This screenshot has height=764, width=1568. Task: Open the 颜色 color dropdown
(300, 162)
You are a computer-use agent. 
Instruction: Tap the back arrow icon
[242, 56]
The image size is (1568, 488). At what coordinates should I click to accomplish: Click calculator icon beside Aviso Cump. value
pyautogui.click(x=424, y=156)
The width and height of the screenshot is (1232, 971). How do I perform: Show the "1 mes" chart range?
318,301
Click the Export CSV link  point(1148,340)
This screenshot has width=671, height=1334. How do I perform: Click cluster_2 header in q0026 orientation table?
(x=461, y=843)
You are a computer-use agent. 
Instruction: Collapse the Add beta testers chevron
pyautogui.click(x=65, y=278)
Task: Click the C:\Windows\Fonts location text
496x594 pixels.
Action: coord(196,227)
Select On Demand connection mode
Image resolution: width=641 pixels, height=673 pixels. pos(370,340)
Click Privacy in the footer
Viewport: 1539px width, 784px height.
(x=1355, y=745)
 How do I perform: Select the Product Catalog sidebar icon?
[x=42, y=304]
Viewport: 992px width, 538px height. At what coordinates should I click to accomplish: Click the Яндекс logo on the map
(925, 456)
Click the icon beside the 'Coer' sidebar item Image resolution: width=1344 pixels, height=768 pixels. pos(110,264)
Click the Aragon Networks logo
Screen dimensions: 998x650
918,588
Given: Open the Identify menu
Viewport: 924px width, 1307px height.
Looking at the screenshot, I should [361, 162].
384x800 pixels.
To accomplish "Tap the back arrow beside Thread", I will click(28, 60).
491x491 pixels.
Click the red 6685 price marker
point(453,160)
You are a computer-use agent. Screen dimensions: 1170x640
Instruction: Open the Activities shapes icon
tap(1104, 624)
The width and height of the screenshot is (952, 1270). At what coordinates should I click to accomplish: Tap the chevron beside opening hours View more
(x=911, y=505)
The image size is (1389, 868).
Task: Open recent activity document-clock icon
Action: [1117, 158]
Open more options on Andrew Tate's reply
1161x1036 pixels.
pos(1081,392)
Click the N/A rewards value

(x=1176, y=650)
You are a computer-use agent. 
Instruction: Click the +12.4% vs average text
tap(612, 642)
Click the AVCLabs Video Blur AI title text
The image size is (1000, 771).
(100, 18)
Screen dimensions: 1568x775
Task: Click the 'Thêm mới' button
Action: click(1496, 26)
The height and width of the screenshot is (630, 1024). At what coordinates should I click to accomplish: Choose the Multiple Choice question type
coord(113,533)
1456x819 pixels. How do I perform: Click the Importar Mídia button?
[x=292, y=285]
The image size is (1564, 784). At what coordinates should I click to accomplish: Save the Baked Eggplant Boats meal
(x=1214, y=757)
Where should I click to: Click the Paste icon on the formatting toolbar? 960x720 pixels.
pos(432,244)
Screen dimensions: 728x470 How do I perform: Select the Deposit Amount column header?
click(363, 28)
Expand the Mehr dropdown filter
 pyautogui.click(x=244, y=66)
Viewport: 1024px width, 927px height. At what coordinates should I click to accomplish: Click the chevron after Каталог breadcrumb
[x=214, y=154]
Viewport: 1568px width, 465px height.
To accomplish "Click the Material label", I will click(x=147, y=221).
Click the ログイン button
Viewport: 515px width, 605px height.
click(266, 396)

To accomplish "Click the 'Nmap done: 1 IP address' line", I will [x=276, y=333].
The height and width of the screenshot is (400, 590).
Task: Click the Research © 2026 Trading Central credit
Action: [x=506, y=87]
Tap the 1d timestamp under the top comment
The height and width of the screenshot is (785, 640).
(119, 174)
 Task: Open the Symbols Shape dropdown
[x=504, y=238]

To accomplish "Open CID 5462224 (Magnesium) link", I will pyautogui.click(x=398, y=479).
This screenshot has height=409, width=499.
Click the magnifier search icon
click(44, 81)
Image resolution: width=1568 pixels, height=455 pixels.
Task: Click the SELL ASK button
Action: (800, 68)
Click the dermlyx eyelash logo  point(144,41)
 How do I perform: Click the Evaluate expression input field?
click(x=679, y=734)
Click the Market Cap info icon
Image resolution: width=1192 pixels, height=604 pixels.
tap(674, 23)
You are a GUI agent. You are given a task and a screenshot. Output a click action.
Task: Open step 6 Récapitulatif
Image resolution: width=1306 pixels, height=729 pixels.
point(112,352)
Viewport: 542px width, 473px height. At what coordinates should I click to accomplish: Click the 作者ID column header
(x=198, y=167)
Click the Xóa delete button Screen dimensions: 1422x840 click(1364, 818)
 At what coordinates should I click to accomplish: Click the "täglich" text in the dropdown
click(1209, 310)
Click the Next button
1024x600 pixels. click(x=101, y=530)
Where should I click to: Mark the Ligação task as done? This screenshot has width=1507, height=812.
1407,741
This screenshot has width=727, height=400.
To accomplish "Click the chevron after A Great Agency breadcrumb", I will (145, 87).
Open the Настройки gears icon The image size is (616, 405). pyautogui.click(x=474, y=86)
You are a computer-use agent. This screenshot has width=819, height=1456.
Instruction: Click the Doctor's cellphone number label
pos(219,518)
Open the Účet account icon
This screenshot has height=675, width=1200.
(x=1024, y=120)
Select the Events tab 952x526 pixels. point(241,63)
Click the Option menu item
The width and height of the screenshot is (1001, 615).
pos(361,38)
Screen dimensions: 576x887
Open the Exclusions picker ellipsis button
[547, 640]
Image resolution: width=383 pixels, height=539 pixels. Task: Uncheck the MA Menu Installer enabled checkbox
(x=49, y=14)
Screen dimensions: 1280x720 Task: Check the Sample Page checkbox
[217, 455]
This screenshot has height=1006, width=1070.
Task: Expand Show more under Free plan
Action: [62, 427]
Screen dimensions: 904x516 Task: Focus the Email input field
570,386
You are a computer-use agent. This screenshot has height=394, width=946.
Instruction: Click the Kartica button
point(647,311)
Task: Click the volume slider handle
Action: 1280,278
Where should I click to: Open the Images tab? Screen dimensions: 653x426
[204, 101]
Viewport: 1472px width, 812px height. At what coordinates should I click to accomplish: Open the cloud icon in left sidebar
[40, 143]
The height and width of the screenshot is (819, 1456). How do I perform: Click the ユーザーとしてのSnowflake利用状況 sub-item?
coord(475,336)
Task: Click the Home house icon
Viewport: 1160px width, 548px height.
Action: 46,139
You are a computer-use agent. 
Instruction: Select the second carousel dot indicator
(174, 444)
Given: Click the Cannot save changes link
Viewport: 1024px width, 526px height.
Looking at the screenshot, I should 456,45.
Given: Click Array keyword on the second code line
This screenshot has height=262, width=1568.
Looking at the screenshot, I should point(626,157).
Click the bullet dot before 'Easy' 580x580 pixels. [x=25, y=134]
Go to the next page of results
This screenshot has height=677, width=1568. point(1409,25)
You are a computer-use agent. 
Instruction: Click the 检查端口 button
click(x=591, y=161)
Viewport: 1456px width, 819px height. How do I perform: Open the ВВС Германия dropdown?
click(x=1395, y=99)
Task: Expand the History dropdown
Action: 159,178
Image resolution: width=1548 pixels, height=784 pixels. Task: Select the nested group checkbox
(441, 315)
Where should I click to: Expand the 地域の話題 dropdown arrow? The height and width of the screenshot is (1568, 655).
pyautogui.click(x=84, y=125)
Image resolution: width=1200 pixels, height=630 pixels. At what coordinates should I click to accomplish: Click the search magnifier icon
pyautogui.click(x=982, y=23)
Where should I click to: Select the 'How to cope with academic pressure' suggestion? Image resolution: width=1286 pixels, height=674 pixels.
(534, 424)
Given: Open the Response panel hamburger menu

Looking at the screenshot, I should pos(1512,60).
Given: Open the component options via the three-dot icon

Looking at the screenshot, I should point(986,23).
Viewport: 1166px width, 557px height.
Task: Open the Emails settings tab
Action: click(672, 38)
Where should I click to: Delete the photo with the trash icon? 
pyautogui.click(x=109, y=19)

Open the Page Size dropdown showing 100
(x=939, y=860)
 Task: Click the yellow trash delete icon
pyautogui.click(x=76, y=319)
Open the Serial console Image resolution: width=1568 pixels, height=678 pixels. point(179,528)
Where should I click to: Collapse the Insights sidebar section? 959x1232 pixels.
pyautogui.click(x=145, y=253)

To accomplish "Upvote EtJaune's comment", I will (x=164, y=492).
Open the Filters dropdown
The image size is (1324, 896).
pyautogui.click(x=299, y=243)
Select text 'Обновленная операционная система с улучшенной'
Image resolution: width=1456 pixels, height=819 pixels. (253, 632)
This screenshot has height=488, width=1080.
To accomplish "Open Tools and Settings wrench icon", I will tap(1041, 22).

## [Exercise instructions]
Determine how many lines in the rows above contain the string "point", treating uppercase and lowercase as distinct, and reply with the number alone.

## [Task result]
10